Cold starts are the latency cost of spinning up a new Lambda execution environment. When no warm environment is available, Lambda has to initialize the runtime, load your code, and run your initialization code before handling the actual request. For Python or Node.js functions, this might add 100-500 ms. For Java or .NET functions with large frameworks, cold starts can exceed a second. Provisioned Concurrency solves this by keeping a specified number of environments initialized and ready, eliminating cold starts for that concurrency level at an additional cost.

Concurrency is the number of function instances running simultaneously. By default, Lambda scales to match incoming requests automatically, up to the regional account limit. Reserved Concurrency sets a maximum for a specific function, preventing it from consuming all available concurrency and starving other functions. It also guarantees that concurrency is always available for that function.

Step Functions orchestrates multiple Lambda functions into workflows. Instead of chaining functions by having one function call another directly, Step Functions uses a state machine to define the sequence, handle errors, add wait states, and execute branches in parallel. This keeps Lambda functions simple and single-purpose while the workflow logic lives in the state machine definition.

How to choose the correct answer

Lambda maximum timeout: 15 minutes. If a task takes longer, use EC2, ECS Fargate, or AWS Batch.

Synchronous triggers: API Gateway, Application Load Balancer, Cognito, Lex. The caller waits.

Asynchronous triggers: S3 events, SNS notifications, EventBridge rules. Lambda queues the event.

Event source mapping (Lambda polls): SQS, Kinesis Data Streams, DynamoDB Streams. Batch processing.

Cold start mitigation: Provisioned Concurrency. Cost reduction: Reserved Concurrency caps usage.

Multi-function workflows: Step Functions state machines rather than Lambda calling Lambda directly.

Lambda Layers: shared dependencies across functions. Lambda@Edge: run functions at CloudFront edge locations.

Key exam facts — AWS SAA-C03

  • Lambda maximum execution time is 15 minutes. Longer workloads need EC2, ECS, or Batch.
  • Synchronous invocation: caller waits for response (API Gateway, ALB).
  • Asynchronous invocation: Lambda queues event, caller gets immediate response (S3, SNS).
  • Event source mapping: Lambda polls SQS, Kinesis, DynamoDB Streams and processes in batches.
  • Cold start: initialization latency for new execution environments. Provisioned Concurrency eliminates it.
  • Reserved Concurrency: caps max concurrency for a function, guarantees availability.
  • Step Functions: orchestrate Lambda functions in state machines without direct function-to-function calls.
  • Lambda@Edge: run Lambda functions at CloudFront edge locations for geographically distributed processing.

Common exam traps

Lambda can replace EC2 for any workload because it scales automatically.

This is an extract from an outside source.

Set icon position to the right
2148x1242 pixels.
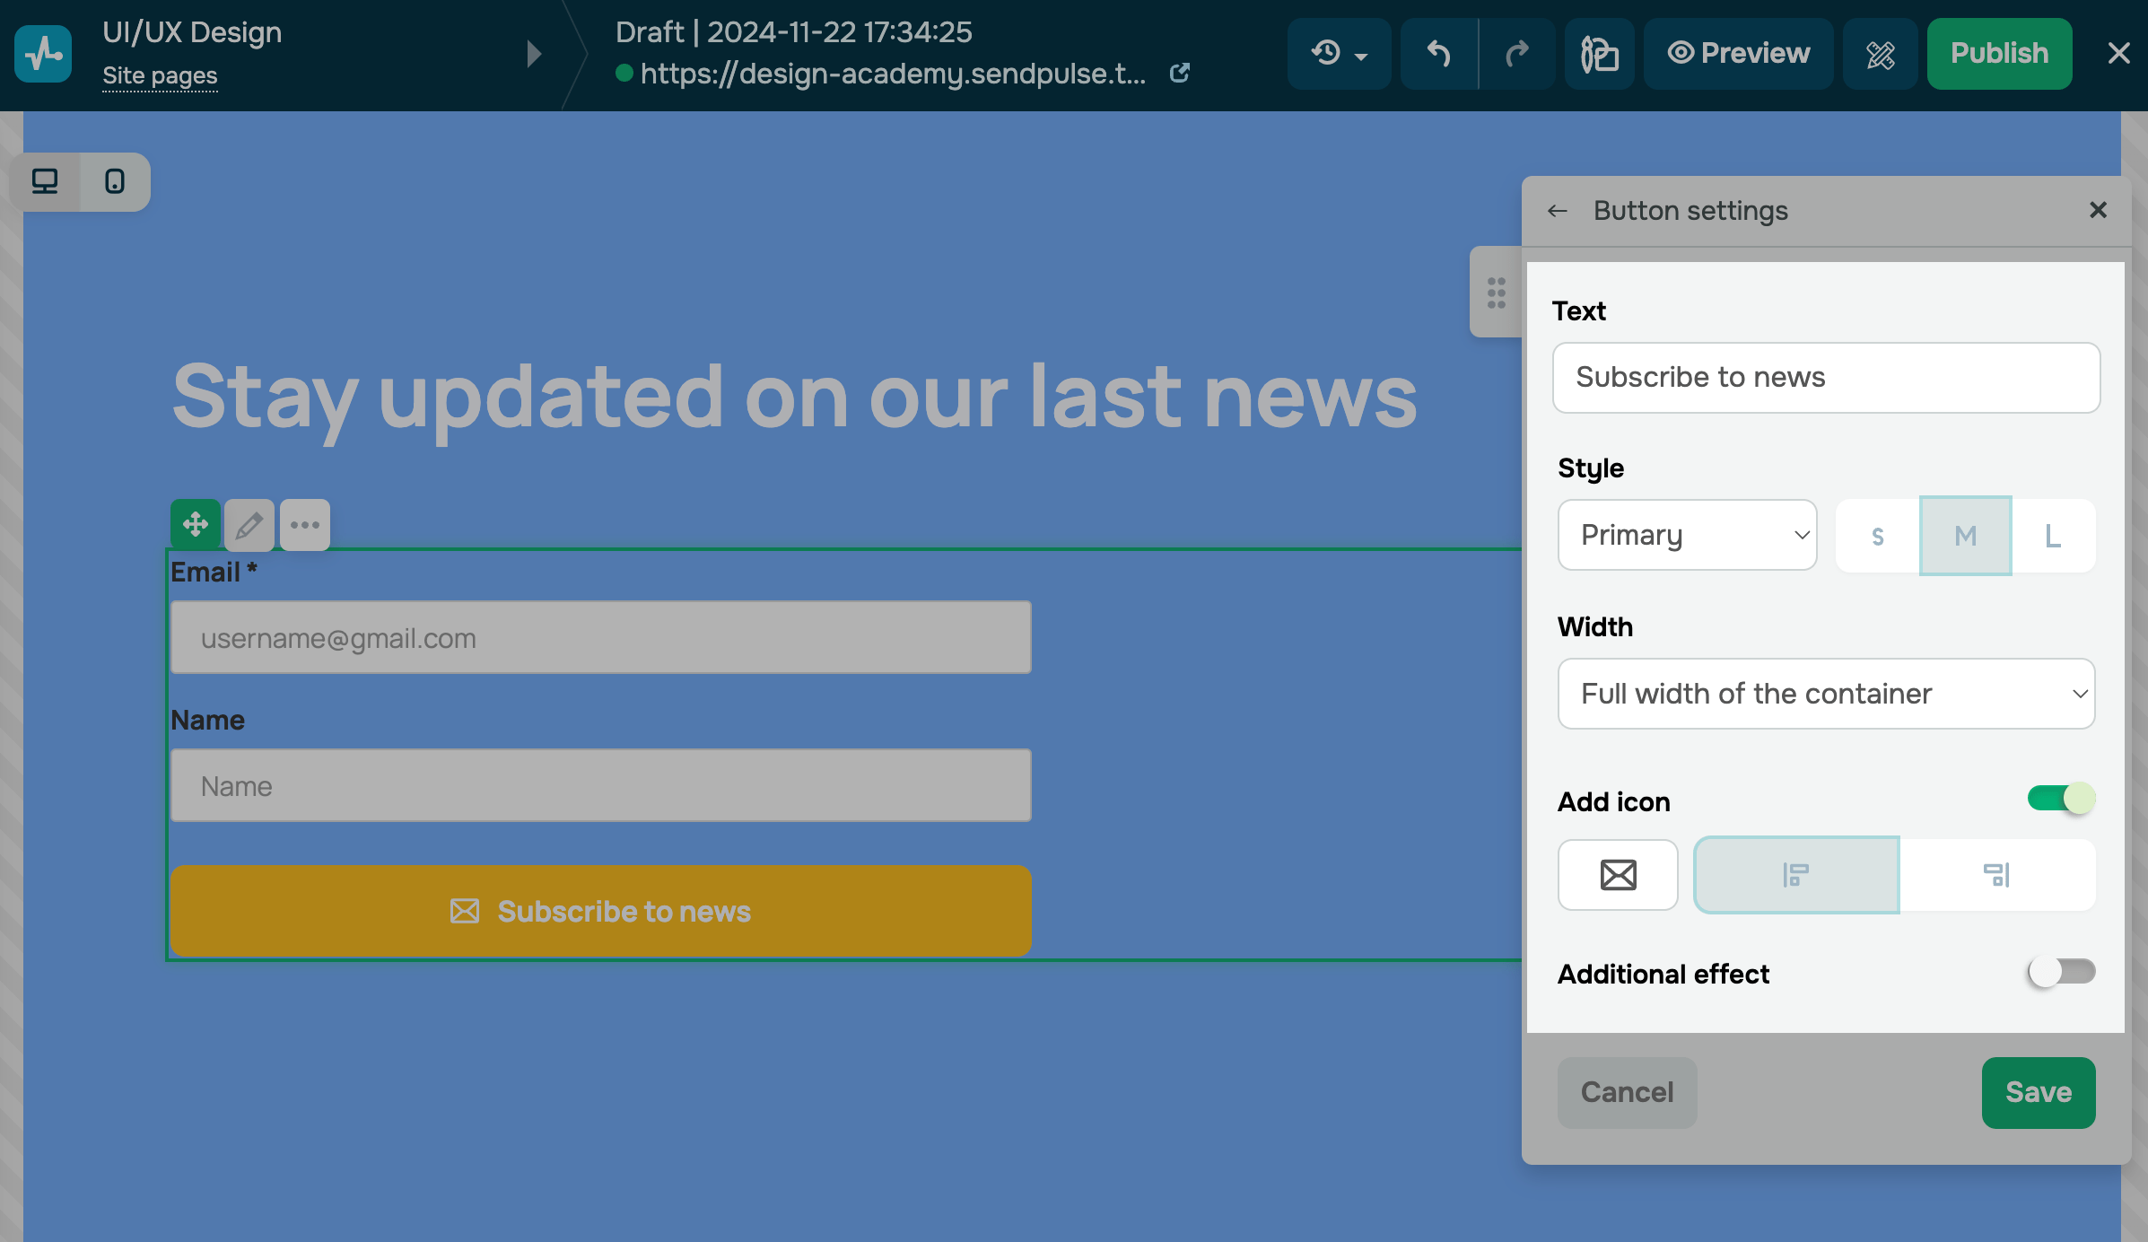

Lambda has a hard 15-minute execution limit and is designed for short, event-driven tasks. Long-running batch jobs, applications with stateful processes, or workloads requiring persistent storage on the compute instance need EC2, ECS, or Batch. Lambda scales well but is not appropriate for every compute pattern.

Increasing Lambda memory only helps if the function is memory-constrained.

CPU allocation scales proportionally with memory in Lambda. A CPU-bound function that processes images or runs complex calculations will run faster with more memory allocated, even if it is not using all that memory. If a function is slow due to compute, doubling memory can halve execution time and the total cost may stay similar.

Step Functions is just a way to run Lambda functions in sequence.

Step Functions is a full workflow orchestration service with branching, parallel execution, error handling, retries, and wait states built in. It keeps workflow logic separate from function code, handles failures gracefully, and provides visual workflow monitoring. Using Lambda functions to call each other creates tight coupling and makes error handling complex.